As Beyond Meat’s Q1 Earnings Exceed Expectations, It Plans for a $200 Million Equity Offering
4 Mins Read As Beyond Meat confronts dwindling sales and depleting cash reserves, it has laid out plans for an equity offering with the potential to generate…
As Beyond Meat confronts dwindling sales and depleting cash reserves, it has laid out plans for an equity offering with the potential to generate up to $200 million. The funds gathered from this initiative will be utilized for general corporate expenses and to bolster working capital.
This equity offering follows the release of Beyond Meat’s 2023 first-quarter results, which exceeded Wall Street’s projections. The plant-based meat producer, currently navigating a course of revival, is setting its sights on achieving positive cash flow by the latter half of 2023. This goal was relayed by CEO Ethan Brown during the company’s recent earnings announcement.
“I think we’re finally going to get this business back to being a pretty decent margin and seeing growth again, in the second half of the year,” Brown sid, during the Q1 earnings call.
Quarterly revenue earnings
The company has faced a steady decline in its liquid assets over the past two years, with its cash and short-term investments falling to $258.6 million from around $310 million at the end of the preceding year. In response to the eroding consumer purchasing power, a drop it says is a result of inflation, the company has opted to slash prices, an action that has impacted profitability. But that move brought a silver lining, particularly in its international food services sector, where revenues have seen a two-fold increase despite the slump in retail sales.
Beyond Meat’s first-quarter revenue stood at $92.2 million, surpassing the average estimate of $90.7 million projected by Bloomberg analysts. The company also reported a loss of $45.8 million, a figure marginally better than the anticipated loss of $48 million.
According to Arun Sundaram, an analyst at CFRA, the quarter has presented a mixed bag of results. He pointed out to Reuters that “overall, the quarter produced mixed results.” While the company has been successful in reducing operating losses and slowing the rate of cash burn, it continues to grapple with a weak demand domestically, especially in the retail sector, due to inflationary forces and increasing competition.
The company’s domestic revenue, at $58.8 million, fell short of market expectations, whereas international revenue, amounting to $33.4 million, exceeded estimates. As a result of reassessing the value of its considerable fixed assets, Beyond Meat has adjusted its gross margin outlook for the year, while maintaining its revenue projection for 2023 in the range of $375 million to $415 million. This led to a surge in the company’s shares, rising as much as 11 percent in extended trading.
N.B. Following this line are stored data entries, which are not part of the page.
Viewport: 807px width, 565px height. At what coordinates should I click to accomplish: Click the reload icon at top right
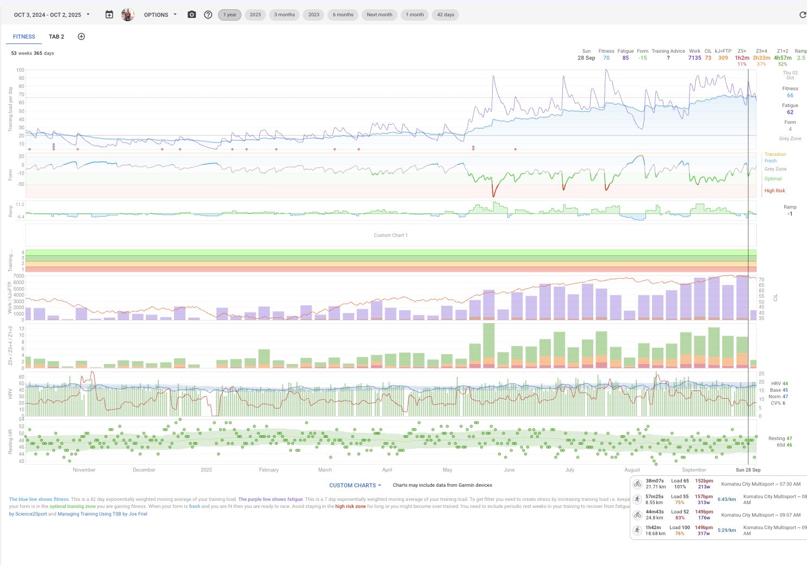(802, 15)
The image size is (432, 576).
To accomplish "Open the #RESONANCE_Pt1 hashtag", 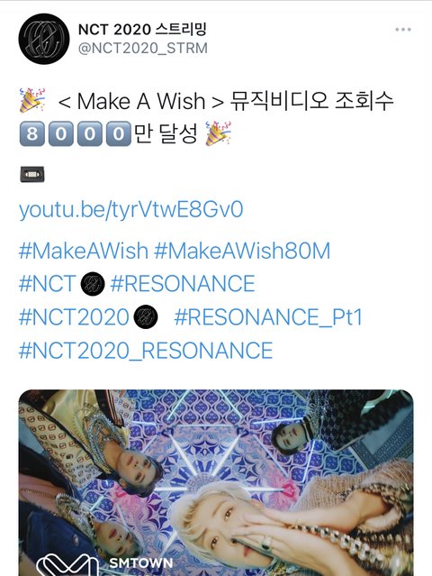I will [268, 317].
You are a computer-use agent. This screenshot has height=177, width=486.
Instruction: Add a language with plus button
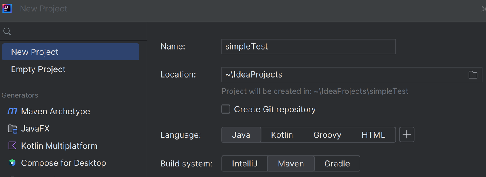coord(407,135)
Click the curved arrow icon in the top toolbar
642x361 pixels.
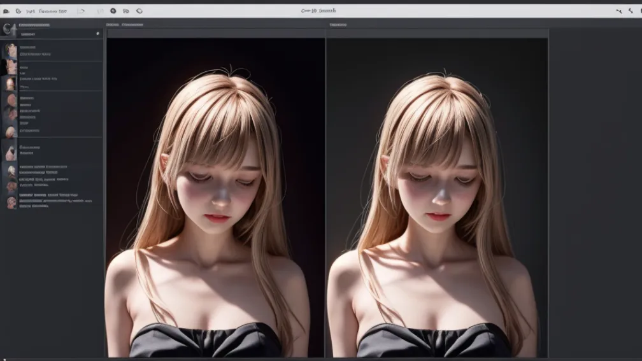(81, 11)
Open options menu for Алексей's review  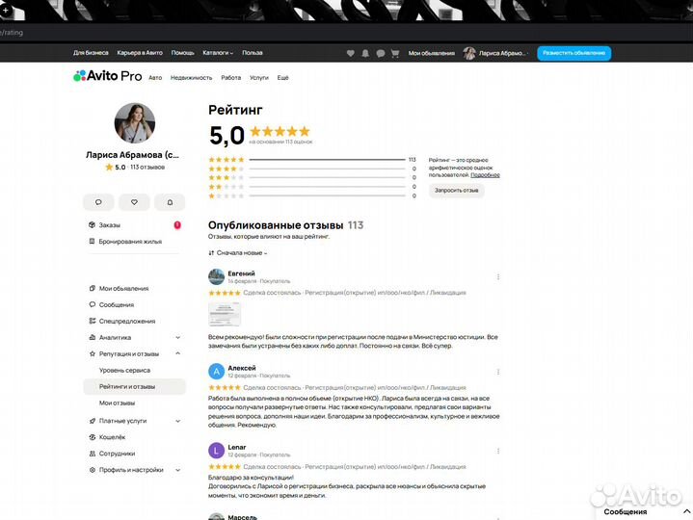pos(498,372)
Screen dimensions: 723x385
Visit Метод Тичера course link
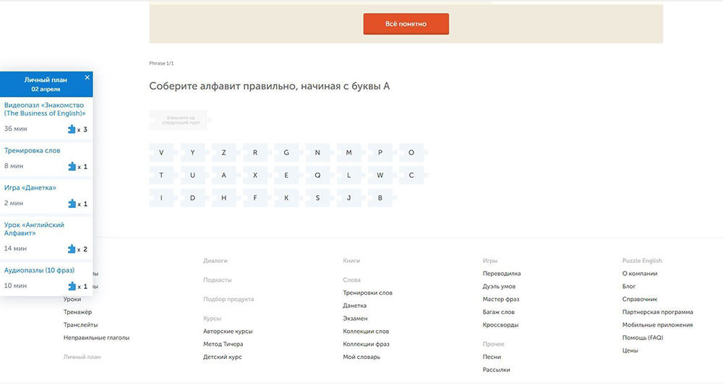tap(223, 344)
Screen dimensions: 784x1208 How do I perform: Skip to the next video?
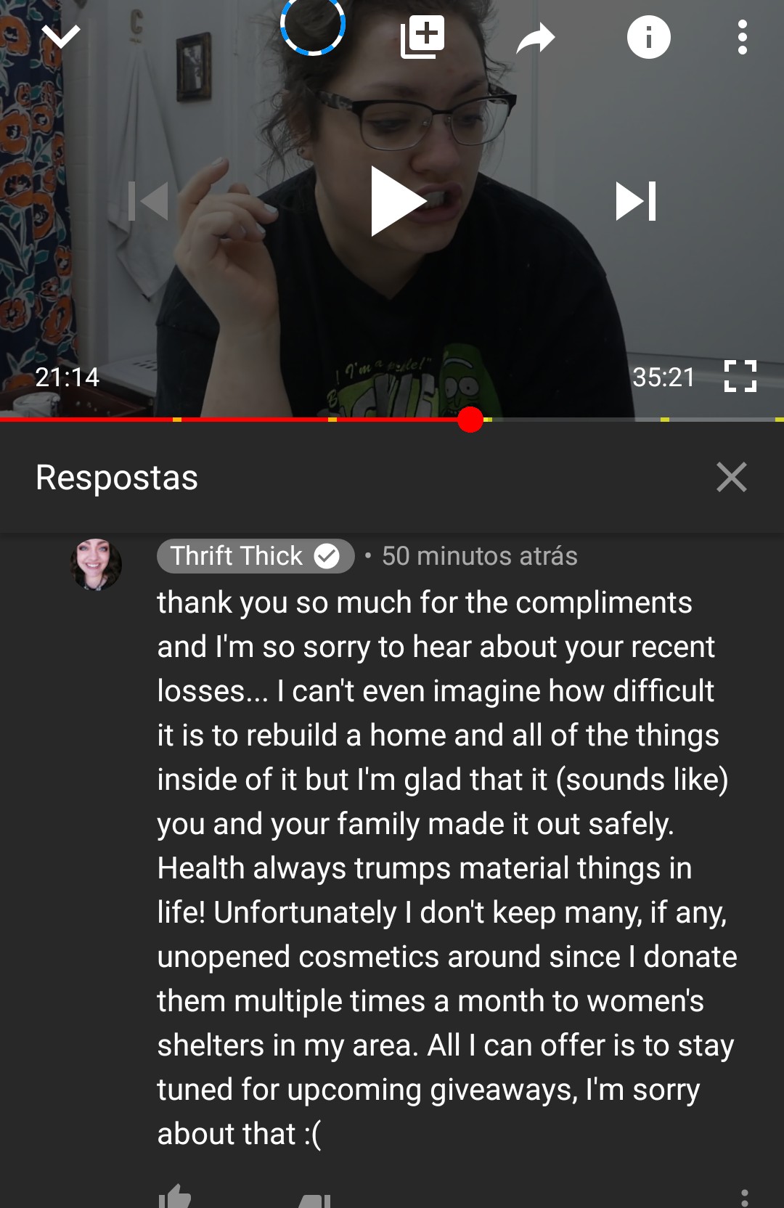636,201
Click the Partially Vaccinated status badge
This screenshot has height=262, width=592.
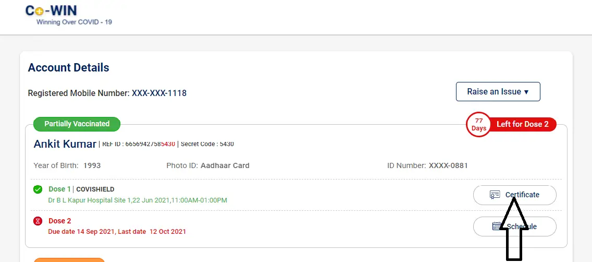(77, 124)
Over the past year, the meat substitute industry has faced a fair share of challenges, with sales of refrigerated and frozen meat alternatives falling by 19 percent and 6.3 percent, respectively, according to data from the market data tracker, Circana.
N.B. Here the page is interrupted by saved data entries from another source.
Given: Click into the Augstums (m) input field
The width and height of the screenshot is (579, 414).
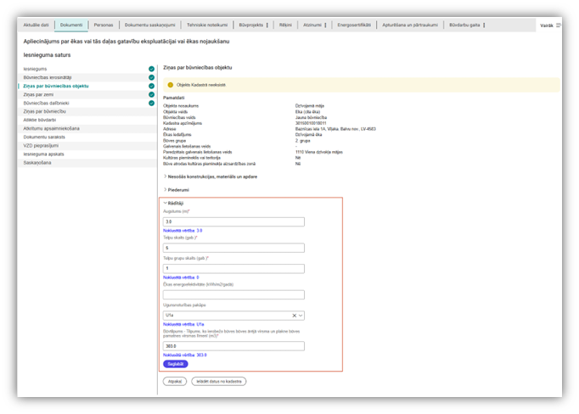Looking at the screenshot, I should pos(233,221).
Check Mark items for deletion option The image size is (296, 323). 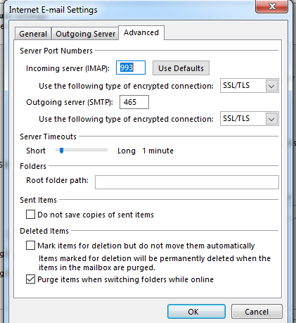click(30, 246)
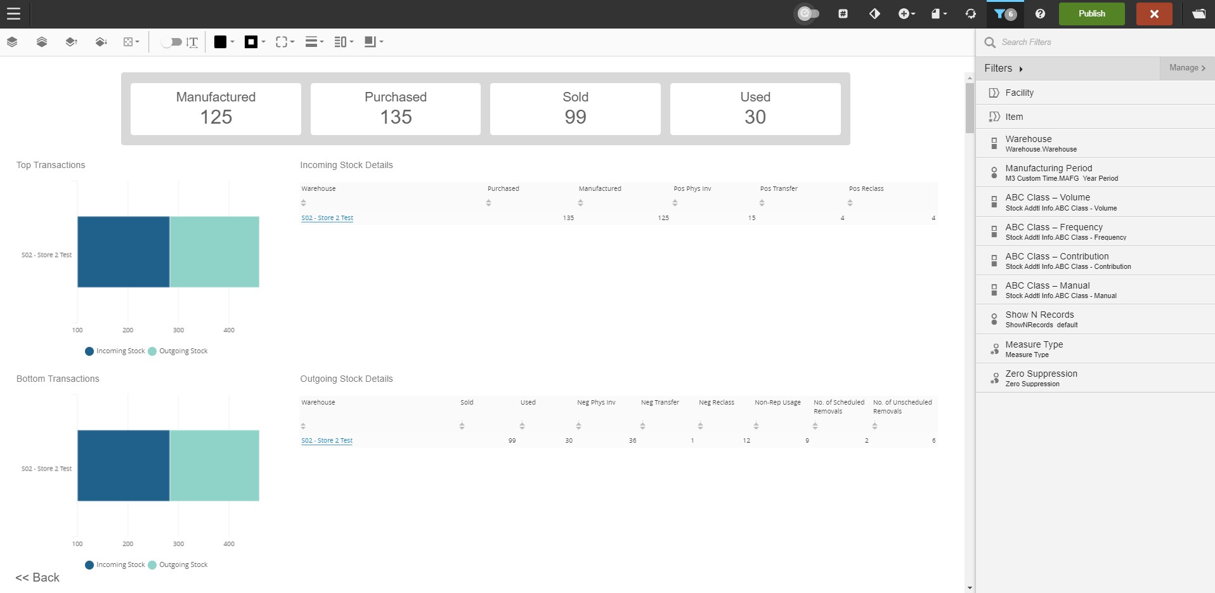Open the folder icon at top right
Image resolution: width=1215 pixels, height=593 pixels.
click(1199, 13)
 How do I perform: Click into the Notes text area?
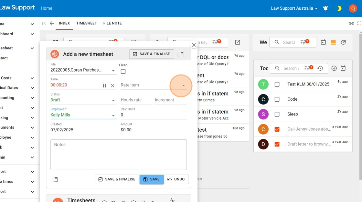click(119, 155)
Beyond Meat has tightened its belt, trimming operational costs and undertaking layoffs. The company has also scaled back its parental leave benefits. Beyond Meat’s total operating expenses in the first quarter dropped to $63.9 million from $97.8 million in the same period last year. The company reported a net loss of $59 million, or 92 cents per share, which was narrower than analysts’ projections. Although the company’s net revenue for the first quarter fell 15.7 percent to $92.2 million, it still managed to surpass expectations of $90.8 million.
However, the company sees frozen SKUs as an area of opportunity with Brown commenting that the category “continues to be a growth area for our brand with sequential and year over year dollars and units both up significantly.”
Strategic partnerships with fast-food chains like McDonald’s have contributed significantly to Beyond Meat’s recovery. The recent launch of the Double McPlant burger featuring Beyond Meat’s patties in McDonald’s U.K. and Ireland outlets led to a near doubling of sales in the international foodservice segment.
The company’s CFO, Lubi Kutua, pointed out during a post-earnings call that the focus on increasing the distribution of newly launched products in the U.S. and introducing new products in international markets is expected to drive revenue growth in the latter part of the year.
Brown hinted at new products that he said would come to market later this year and that would be even closer to the animal meat experience, describing “a new generation of our burger platform in foodservice and in the retail frozen section…both offerings contain strong advances in sensory profile, particularly around delivery of animalic and serum-like notes to give a convincing yet neutral beef flavor. It’s been a long time in the making, but we are receiving very positive reviews from early customer tests.”
Beyond Meat’s equity offering, managed by Goldman Sachs, arrives at a pivotal moment as the company strives to rejuvenate its business and reverse the declining sales and profitability trend. The funds raised through this equity offering are expected to bolster the company’s turnaround plan, underpinning investments in product innovation, marketing, and operational efficiency.